Gold breaks above $2700
Oct 18, 2024·Alasdair MacleodAhead of the BRICS meeting at Kazan, gold soared to $2700+ this morning. Is a new gold backed trading currency discounted? Do you buy the rumour and sell the fact?
Gold and silver continued to rise this week, driven by strong demand during Chinese trading hours, backed up by growing speculative demand on Comex. In European trade this morning, spot gold was trading at $2712, up $56 from last Friday’s close. Silver has been firm, less spectacularly so, nevertheless rising 58 cents to $32.10 on the same timescale.
There are enough solid reasons behind this positive performance, and for those of us who understand the difference between legal money in the form of precious metals and credit with counterparty risk and backed by no more than faith, the phenomenon is one of declining credit values rather than gold rising. It’s just that in the short run there has been a buildup of speculative long positions on Comex, and presumably in other paper markets as well. The next chart is of Open Interest in gold futures:
While on this measure there is some headroom before gold futures become seriously overbought, equally there is a heightened risk of a short-term pullback before gold values go much higher. While the hedge funds’ position for last Tuesday will only be available later today, the position on 8 October is our next chart:
Since then, Open Interest has increased by 27,000 contracts, likely pushing net longs to well over 200,000 contracts. Essentially, these positions are momentum trades. This is important because it takes no more than a pause in the bullish story for the Swaps to mark prices lower, triggering stops for a potential decline in the gold price. Whether this happens and the extent if it does will probably depend on events at Kazan next week.

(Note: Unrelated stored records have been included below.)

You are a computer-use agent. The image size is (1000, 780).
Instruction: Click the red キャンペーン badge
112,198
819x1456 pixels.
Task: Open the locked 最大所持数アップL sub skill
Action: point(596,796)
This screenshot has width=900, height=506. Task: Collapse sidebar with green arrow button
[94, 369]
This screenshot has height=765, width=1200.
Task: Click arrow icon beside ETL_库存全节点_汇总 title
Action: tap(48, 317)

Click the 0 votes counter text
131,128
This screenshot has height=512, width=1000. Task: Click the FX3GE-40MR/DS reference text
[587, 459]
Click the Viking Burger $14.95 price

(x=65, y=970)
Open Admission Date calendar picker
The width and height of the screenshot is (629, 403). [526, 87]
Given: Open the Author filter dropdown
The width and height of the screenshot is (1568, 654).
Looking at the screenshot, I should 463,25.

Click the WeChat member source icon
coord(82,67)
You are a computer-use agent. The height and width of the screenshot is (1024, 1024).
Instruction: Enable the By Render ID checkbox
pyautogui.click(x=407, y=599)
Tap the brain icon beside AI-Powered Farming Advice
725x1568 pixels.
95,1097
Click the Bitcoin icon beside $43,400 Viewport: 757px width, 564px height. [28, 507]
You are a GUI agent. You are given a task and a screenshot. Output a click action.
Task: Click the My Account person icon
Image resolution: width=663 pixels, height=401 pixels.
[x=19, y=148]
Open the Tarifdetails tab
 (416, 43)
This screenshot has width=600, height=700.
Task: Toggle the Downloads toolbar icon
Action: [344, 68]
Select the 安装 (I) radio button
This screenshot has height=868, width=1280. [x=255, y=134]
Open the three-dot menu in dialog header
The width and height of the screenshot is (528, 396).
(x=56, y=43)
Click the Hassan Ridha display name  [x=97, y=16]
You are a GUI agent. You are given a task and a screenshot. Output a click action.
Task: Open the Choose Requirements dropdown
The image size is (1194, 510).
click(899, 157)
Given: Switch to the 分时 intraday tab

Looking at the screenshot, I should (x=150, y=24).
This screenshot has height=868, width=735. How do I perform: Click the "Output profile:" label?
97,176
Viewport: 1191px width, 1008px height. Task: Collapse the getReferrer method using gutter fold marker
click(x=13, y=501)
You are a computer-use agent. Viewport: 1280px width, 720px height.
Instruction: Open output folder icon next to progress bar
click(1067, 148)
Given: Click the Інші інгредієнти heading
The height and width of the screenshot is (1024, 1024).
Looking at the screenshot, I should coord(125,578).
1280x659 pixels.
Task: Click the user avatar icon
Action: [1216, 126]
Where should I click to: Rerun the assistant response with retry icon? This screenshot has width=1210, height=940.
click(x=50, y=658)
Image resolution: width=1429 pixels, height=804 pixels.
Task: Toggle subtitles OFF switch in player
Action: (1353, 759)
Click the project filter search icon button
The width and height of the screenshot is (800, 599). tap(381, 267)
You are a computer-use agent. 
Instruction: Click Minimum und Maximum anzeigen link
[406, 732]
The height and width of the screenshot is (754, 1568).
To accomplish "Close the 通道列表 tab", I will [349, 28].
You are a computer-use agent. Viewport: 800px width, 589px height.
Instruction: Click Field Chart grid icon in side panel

This is the long-awaited BRICS summit, ahead of which there has been mounting speculation that led by China and Russia a new gold-backed trade settlement medium will be on the agenda. The issue is probably becoming more urgent, given a combination of heightened risks for the dollar which is noticeably sliding into a debt trap, an official policy of marginalising the dollar in both BRICS and Shanghai Cooperation Organisation trade, and now a need to protect roubles and yuan from a dollar fallout.
The difficulties in this decision are further compounded by an extremely delicate geopolitical background with a growing risk of military escalation, particularly in the Middle East and the South China Sea. Essentially, the decision over introducing a sounder medium of exchange than the dollar is more political than it has ever been. And that’s before we consider the consequences for China’s exports.
However, the downside in gold appears strictly limited because of continuing physical demand by central banks and similar institutions meeting insufficient supply. Then there’s the political uncertainty of the presidential election. Trump appears to be edging ahead of Harris. And Trump is committed to raising tariffs to protect American business.
We should remember the consequences of the Smoot-Hawley Tariff Act which in 1930 crashed world trade and the US economy, events which led to a 40% devaluation for the dollar in January 1934. At that time, Federal debt to GDP was only 16.5%. Now it is 135%, which suggests that tariff protectionism today will have far more negative consequences for the US and global economies, upon which the dollar’s credibility depends, than did Smoot-Hawley.